[Saved entries]
◇ ◇ ◇ ◇ ◇

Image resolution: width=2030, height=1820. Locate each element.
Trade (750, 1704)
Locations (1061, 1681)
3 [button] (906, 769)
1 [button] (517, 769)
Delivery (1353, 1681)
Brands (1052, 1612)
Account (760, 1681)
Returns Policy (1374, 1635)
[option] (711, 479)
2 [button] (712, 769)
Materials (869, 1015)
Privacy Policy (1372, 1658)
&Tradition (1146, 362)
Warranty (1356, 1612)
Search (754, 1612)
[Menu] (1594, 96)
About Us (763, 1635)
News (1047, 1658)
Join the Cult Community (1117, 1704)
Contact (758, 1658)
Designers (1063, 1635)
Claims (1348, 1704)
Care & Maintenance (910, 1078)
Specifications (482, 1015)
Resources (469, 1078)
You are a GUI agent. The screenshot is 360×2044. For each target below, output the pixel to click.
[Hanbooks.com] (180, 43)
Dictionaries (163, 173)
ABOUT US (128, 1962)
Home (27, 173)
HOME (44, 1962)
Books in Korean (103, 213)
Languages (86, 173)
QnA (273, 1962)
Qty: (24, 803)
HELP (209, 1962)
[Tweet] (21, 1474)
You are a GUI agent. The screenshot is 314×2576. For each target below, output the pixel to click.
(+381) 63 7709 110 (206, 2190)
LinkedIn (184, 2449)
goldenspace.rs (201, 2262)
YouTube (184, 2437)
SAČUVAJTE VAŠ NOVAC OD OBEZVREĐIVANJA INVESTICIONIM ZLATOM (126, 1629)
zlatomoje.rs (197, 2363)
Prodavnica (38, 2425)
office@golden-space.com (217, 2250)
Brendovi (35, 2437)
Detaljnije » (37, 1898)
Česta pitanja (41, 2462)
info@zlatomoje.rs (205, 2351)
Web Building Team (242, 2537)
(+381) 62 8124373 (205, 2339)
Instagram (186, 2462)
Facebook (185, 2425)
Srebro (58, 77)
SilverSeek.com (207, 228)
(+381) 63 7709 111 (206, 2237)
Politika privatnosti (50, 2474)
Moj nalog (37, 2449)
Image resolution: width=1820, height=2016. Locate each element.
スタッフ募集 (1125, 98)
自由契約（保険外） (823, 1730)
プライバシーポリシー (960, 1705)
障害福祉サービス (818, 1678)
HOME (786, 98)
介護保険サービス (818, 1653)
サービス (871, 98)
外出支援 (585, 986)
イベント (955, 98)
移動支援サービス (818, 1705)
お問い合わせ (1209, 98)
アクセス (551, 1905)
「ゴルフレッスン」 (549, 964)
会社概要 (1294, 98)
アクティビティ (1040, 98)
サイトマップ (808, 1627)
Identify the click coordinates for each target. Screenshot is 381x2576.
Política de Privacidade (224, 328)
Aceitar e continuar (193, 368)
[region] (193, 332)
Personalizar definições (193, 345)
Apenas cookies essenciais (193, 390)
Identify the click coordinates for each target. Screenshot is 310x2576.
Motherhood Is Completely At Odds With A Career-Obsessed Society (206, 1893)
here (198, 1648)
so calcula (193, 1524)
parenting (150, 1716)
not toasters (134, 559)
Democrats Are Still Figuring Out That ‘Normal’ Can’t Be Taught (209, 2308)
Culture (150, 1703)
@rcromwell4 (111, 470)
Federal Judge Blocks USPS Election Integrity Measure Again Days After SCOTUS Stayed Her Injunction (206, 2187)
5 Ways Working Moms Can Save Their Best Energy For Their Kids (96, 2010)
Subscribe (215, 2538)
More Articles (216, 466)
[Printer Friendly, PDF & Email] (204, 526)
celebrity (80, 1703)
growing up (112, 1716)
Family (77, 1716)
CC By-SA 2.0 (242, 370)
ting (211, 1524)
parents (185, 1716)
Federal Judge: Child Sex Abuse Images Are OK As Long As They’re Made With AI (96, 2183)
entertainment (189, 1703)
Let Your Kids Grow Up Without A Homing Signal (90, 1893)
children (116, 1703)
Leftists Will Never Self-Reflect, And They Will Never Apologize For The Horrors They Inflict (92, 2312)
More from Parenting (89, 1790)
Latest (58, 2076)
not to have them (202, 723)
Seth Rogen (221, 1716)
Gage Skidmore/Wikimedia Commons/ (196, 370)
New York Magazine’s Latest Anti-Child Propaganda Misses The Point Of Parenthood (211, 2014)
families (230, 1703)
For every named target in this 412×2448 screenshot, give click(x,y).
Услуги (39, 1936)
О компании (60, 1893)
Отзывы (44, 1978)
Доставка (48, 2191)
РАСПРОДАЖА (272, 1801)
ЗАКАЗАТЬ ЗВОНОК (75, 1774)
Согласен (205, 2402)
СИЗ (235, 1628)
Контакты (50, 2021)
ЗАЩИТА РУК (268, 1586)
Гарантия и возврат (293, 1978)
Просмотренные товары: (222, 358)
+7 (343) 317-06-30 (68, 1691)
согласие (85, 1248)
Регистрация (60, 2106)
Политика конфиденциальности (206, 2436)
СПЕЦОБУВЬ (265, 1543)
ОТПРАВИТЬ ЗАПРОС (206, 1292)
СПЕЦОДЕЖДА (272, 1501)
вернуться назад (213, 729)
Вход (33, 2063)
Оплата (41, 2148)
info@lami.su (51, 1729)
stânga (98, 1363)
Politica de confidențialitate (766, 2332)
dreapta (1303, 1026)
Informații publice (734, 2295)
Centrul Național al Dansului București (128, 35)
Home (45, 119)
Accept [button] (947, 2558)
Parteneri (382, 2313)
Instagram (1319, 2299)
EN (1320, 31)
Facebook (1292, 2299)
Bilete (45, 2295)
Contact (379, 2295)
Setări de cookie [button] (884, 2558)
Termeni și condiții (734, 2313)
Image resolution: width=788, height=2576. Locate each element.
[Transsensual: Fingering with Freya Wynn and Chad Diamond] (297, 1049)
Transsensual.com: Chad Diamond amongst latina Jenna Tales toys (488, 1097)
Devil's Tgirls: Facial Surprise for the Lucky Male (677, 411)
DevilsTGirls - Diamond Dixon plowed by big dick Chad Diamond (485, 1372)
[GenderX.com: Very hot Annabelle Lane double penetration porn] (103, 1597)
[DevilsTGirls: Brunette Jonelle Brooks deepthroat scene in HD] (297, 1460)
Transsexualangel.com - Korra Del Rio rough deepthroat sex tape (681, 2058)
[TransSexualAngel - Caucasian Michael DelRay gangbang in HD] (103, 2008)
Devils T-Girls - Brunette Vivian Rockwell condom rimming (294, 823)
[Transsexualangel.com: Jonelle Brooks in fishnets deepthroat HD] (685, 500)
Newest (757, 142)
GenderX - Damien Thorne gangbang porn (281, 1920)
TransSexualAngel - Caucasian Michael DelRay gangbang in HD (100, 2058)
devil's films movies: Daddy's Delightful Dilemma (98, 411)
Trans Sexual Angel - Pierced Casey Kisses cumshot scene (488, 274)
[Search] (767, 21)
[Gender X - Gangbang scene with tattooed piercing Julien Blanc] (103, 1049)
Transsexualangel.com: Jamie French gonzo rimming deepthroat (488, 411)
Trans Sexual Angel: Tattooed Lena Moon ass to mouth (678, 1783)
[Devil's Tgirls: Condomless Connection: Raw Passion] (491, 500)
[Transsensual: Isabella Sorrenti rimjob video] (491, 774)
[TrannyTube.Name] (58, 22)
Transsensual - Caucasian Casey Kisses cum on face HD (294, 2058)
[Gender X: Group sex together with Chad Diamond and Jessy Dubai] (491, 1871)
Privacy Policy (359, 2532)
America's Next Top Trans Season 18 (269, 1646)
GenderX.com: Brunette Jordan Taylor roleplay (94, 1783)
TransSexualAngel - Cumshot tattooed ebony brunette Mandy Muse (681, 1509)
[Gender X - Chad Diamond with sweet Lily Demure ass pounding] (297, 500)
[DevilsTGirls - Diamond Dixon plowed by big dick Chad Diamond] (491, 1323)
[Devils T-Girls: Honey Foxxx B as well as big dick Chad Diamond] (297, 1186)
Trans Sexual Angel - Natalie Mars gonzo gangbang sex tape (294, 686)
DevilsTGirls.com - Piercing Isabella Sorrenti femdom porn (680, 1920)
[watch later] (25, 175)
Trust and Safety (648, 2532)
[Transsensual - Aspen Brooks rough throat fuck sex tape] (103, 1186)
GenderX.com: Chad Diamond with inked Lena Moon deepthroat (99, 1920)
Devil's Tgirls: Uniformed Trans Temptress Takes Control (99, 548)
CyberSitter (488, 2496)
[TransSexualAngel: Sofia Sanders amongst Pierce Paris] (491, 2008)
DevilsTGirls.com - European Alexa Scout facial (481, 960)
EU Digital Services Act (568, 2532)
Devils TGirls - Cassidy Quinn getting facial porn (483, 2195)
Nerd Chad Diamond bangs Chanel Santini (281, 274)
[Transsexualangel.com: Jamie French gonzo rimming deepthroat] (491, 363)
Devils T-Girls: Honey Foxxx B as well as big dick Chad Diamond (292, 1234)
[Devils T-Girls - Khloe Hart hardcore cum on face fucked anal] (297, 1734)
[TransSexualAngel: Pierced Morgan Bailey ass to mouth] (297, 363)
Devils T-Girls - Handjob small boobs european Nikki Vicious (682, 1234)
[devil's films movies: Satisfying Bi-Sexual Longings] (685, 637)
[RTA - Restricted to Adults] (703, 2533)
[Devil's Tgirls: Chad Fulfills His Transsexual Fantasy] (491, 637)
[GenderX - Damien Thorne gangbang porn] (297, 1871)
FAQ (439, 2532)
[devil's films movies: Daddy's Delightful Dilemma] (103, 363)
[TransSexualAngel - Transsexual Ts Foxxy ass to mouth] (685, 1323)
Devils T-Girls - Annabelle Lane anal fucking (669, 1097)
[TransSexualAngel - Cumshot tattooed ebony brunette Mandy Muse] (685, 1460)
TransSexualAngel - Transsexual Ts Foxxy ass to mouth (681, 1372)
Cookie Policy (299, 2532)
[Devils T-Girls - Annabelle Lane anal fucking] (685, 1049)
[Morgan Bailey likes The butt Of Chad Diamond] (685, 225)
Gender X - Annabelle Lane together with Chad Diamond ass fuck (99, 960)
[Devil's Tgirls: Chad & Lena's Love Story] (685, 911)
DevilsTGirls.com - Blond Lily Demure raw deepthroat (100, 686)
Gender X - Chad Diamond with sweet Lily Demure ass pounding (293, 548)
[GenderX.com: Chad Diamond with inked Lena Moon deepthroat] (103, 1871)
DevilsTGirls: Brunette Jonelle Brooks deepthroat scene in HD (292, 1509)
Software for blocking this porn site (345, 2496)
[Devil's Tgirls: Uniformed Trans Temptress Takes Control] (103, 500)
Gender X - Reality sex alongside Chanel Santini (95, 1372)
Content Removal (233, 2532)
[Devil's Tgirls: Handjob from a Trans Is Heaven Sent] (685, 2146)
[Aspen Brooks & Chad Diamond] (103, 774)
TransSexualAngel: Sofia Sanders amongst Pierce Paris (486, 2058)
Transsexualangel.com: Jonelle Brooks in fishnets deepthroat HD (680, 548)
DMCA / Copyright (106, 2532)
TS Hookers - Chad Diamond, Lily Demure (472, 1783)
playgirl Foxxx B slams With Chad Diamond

◇ ◇ ◇ ◇ ◇

§ YOUR INSTRUCTIONS
Your task is to reproduce the entries exactly, starting at the first line and ending with the line containing "Moj nalog (37, 2449)".

§ SOLUTION TO THIS PROBLEM
Image resolution: width=2030, height=1820. Locate each element.
Trade (750, 1704)
Locations (1061, 1681)
3 [button] (906, 769)
1 [button] (517, 769)
Delivery (1353, 1681)
Brands (1052, 1612)
Account (760, 1681)
Returns Policy (1374, 1635)
[option] (711, 479)
2 [button] (712, 769)
Materials (869, 1015)
Privacy Policy (1372, 1658)
&Tradition (1146, 362)
Warranty (1356, 1612)
Search (754, 1612)
[Menu] (1594, 96)
About Us (763, 1635)
News (1047, 1658)
Join the Cult Community (1117, 1704)
Contact (758, 1658)
Designers (1063, 1635)
Claims (1348, 1704)
Care & Maintenance (910, 1078)
Specifications (482, 1015)
Resources (469, 1078)
You are a GUI agent. The screenshot is 360×2044. For each target below, output the pixel to click.
[Hanbooks.com] (180, 43)
Dictionaries (163, 173)
ABOUT US (128, 1962)
Home (27, 173)
HOME (44, 1962)
Books in Korean (103, 213)
Languages (86, 173)
QnA (273, 1962)
Qty: (24, 803)
HELP (209, 1962)
[Tweet] (21, 1474)
You are a GUI agent. The screenshot is 314×2576. For each target below, output the pixel to click.
(+381) 63 7709 110 (206, 2190)
LinkedIn (184, 2449)
goldenspace.rs (201, 2262)
YouTube (184, 2437)
SAČUVAJTE VAŠ NOVAC OD OBEZVREĐIVANJA INVESTICIONIM ZLATOM (126, 1629)
zlatomoje.rs (197, 2363)
Prodavnica (38, 2425)
office@golden-space.com (217, 2250)
Brendovi (35, 2437)
Detaljnije » (37, 1898)
Česta pitanja (41, 2462)
info@zlatomoje.rs (205, 2351)
Web Building Team (242, 2537)
(+381) 62 8124373 (205, 2339)
Instagram (186, 2462)
Facebook (185, 2425)
Srebro (58, 77)
SilverSeek.com (207, 228)
(+381) 63 7709 111 (206, 2237)
Politika privatnosti (50, 2474)
Moj nalog (37, 2449)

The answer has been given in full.